PROBLEM TO WORK ON
All that is wanted is a word-for-word retyping of the lines from the one containing "Click the zoom slider handle" through the end of the material below.

EXTRACTED ENTRIES
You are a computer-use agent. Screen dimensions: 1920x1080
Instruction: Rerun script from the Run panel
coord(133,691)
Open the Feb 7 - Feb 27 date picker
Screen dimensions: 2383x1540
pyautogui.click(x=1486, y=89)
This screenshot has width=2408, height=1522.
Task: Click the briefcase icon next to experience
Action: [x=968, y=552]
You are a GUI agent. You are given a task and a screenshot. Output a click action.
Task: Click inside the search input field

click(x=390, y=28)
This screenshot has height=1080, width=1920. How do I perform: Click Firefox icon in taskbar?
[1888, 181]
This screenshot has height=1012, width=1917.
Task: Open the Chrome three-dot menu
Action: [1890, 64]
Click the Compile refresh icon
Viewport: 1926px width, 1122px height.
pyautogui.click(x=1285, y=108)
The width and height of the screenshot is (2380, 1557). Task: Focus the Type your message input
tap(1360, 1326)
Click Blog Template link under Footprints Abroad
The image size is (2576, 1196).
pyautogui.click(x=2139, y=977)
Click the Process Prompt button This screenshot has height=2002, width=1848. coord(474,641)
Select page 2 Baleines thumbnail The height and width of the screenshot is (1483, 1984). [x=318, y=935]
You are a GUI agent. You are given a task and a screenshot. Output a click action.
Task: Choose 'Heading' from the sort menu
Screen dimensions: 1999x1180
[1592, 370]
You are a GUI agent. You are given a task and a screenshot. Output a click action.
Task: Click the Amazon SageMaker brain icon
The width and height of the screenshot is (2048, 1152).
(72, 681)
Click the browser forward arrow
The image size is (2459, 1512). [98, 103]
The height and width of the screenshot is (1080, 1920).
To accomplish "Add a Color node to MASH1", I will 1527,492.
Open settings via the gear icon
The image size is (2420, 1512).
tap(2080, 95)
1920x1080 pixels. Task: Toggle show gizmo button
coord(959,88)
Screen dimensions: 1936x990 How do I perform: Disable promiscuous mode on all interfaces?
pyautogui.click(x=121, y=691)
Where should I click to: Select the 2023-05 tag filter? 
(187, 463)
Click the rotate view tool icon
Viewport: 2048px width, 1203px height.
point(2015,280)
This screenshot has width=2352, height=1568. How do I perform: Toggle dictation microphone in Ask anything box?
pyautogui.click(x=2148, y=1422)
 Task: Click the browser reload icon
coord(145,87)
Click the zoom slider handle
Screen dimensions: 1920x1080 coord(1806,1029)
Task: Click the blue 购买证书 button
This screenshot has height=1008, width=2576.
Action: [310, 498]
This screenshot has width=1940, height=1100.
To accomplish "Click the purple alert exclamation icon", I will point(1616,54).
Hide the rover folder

ANSWER BOX
Click the zoom slider handle
Screen dimensions: 1920x1080 coord(1806,1029)
Task: Click the blue 购买证书 button
This screenshot has height=1008, width=2576.
Action: [310, 498]
This screenshot has width=1940, height=1100.
To accomplish "Click the purple alert exclamation icon", I will point(1616,54).
Hide the rover folder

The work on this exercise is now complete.